Derive Bragg’s equation.

Bragg's equation is fundamental in the field of X-ray crystallography and helps us understand how X-rays interact with crystal structures. To derive Bragg's equation, we need to consider the conditions under which constructive interference occurs when X-rays are scattered by the planes of atoms in a crystal. Let’s break this down step by step.

Understanding the Geometry of X-ray Diffraction

Imagine a crystal with parallel planes of atoms spaced at a distance \(d\). When X-rays hit these planes, they can be reflected. The angle at which the X-rays strike the planes is known as the incident angle, denoted as \(\theta\). The key to deriving Bragg's equation lies in analyzing the path difference between X-rays reflected from adjacent planes.

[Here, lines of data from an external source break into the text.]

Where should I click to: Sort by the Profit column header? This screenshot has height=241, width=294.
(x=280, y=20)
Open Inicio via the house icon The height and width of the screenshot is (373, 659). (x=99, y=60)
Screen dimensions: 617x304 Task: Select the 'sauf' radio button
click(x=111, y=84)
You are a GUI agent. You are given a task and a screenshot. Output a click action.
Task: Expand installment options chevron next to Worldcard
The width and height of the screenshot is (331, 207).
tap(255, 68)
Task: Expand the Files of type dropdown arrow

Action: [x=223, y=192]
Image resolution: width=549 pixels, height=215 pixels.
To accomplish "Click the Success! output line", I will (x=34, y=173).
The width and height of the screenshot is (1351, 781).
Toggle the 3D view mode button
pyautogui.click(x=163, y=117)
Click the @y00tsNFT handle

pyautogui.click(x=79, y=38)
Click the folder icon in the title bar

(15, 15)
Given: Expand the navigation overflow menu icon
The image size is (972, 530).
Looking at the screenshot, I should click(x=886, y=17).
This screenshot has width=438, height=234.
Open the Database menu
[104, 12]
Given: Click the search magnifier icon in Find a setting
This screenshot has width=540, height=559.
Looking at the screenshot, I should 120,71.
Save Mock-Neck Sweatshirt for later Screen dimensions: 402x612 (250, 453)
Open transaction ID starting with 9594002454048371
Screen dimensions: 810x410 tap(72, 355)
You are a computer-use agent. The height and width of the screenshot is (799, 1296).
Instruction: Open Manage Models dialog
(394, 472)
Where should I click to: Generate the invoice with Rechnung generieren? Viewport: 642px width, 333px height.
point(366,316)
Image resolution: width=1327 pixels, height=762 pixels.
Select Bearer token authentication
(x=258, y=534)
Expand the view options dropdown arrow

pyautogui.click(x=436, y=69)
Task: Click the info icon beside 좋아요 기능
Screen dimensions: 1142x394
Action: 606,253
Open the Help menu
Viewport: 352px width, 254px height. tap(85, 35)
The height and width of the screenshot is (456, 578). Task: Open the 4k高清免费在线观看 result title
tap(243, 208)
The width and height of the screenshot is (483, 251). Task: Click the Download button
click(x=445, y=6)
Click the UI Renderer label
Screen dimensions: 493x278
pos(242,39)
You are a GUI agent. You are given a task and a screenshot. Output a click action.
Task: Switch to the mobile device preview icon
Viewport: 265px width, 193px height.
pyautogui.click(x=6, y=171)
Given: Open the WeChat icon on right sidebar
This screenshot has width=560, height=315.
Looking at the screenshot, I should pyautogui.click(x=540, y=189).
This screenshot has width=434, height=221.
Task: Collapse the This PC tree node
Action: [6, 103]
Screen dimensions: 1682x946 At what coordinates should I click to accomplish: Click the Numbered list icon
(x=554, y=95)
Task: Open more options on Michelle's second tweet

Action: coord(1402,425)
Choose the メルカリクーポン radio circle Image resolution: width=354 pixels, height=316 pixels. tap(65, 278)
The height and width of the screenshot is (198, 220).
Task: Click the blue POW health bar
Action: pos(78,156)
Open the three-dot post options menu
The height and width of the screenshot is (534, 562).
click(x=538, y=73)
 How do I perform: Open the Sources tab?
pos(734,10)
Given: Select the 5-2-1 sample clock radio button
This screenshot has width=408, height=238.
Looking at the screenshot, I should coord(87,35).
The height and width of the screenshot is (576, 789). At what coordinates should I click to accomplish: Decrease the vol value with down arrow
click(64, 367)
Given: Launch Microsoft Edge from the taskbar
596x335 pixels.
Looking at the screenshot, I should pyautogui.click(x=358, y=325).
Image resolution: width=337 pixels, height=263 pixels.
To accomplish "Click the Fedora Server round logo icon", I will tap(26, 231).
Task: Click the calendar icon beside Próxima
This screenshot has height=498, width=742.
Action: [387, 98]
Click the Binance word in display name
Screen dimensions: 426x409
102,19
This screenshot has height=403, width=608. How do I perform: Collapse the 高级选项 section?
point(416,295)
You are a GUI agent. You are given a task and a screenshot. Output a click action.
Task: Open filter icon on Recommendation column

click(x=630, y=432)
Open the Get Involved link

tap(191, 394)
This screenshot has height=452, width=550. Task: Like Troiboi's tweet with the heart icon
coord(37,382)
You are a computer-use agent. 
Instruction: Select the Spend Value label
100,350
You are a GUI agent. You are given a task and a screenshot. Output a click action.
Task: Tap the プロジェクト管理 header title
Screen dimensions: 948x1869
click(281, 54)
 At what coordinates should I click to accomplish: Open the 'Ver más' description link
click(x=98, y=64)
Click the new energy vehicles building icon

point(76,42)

Path Difference Calculation

When X-rays strike the first plane, they are reflected back. However, the X-ray that hits the second plane travels a slightly longer distance. The path difference (\(\Delta\)) between the two reflected rays can be derived using some trigonometry:

• The distance traveled by the first ray is simply the height of the plane, which is \(d\).
• The second ray travels down to the second plane and back up, creating a right triangle where the height is \(d\) and the base is the distance between the planes, which can be expressed as \(d \sin(\theta)\).

Thus, the total path difference is:

\(\Delta = 2d \sin(\theta)\)

Condition for Constructive Interference

For constructive interference to occur, the path difference must be an integer multiple of the wavelength (\(\lambda\)) of the X-rays. This condition can be expressed mathematically as:

\(\Delta = n\lambda\)

where \(n\) is an integer (1, 2, 3, ...). Substituting the expression for path difference into this equation gives us:

2d sin(θ) = nλ

Bragg's Equation

Rearranging this equation leads us directly to Bragg's law:

d sin(θ) = nλ

This equation tells us that the angle at which X-rays are diffracted depends on the spacing of the crystal planes and the wavelength of the X-rays. It is crucial for determining the crystal structure and has wide applications in materials science, chemistry, and biology.

Applications of Bragg's Equation

Bragg's equation is not just a theoretical construct; it has practical applications in various fields:

• X-ray Crystallography: Used to determine the atomic structure of crystals.
• Material Science: Helps in analyzing the properties of materials at the atomic level.
• Biology: Essential for understanding the structures of complex biological molecules like proteins and DNA.

In summary, Bragg's equation provides a powerful tool for scientists to probe the atomic structure of materials, revealing insights that are crucial for advancements in numerous scientific fields.